I'm new to the site. I am currently compiling information in order to write a definitive volume on the Model 92. My mentors (Joe Buffer and William Buxton) always said that prior to any gun purchase an individual needed to "arm" themselves with ample information regarding their pending purchase. I have always taken this advice to heart. Although there are a number of books out there about Beretta's in general, I have yet to find one that has detailed information regarding the Model 92 in all of it's variations.

Like many others I have great interest in the USGI M9. I own an M9 Special Edition "M9SE" (M9-135X) as well as some USGI M9 parts.

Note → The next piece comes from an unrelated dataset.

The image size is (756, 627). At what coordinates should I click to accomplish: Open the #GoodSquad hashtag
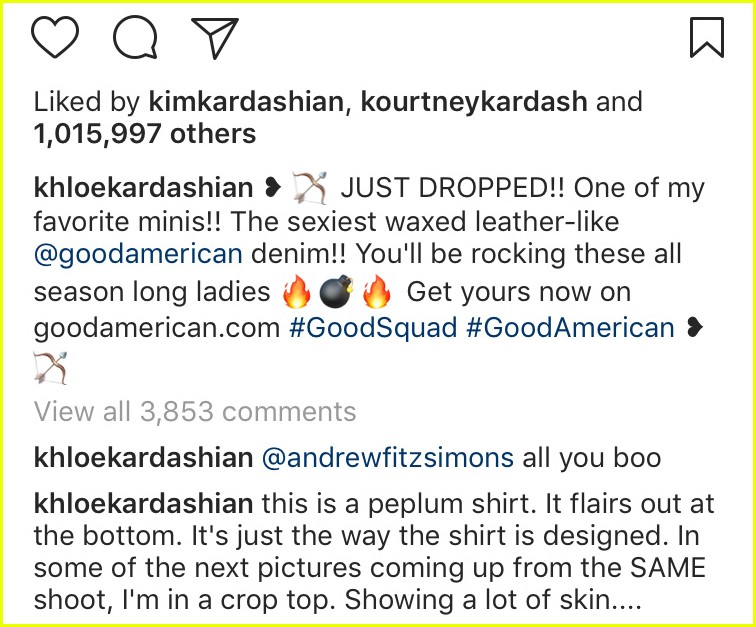(x=373, y=328)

I need feedback regarding the "C" that may be stamped along with the Assy numbers. My M9SE has a "C" stamped on the hammer, barrel lug above the PM , and bottom of the locking block. I have an original USGI barrel with all the same markings but no "C". I have seen a picture of a hammer with all markings excluding the "C". What is the significance of the "C"? Does the it stand for _commercial_?

I also have a frame with the following Assy number: 9346487C. Per Beretta, this is just an updated slide number and is found on all the newer military M9's. Can anyone in the military verify this?

My M9SE also has the more "ornate" PB in a double oval where my 9346442 (Beretta Italy) and 9346487C (Beretta USA) USGI slides have a simple PB within a single oval. Again, does this indicate that the M9SE really has a commercial slide since it has the commercial logo?

Thanks for any assistance - Brandon


----------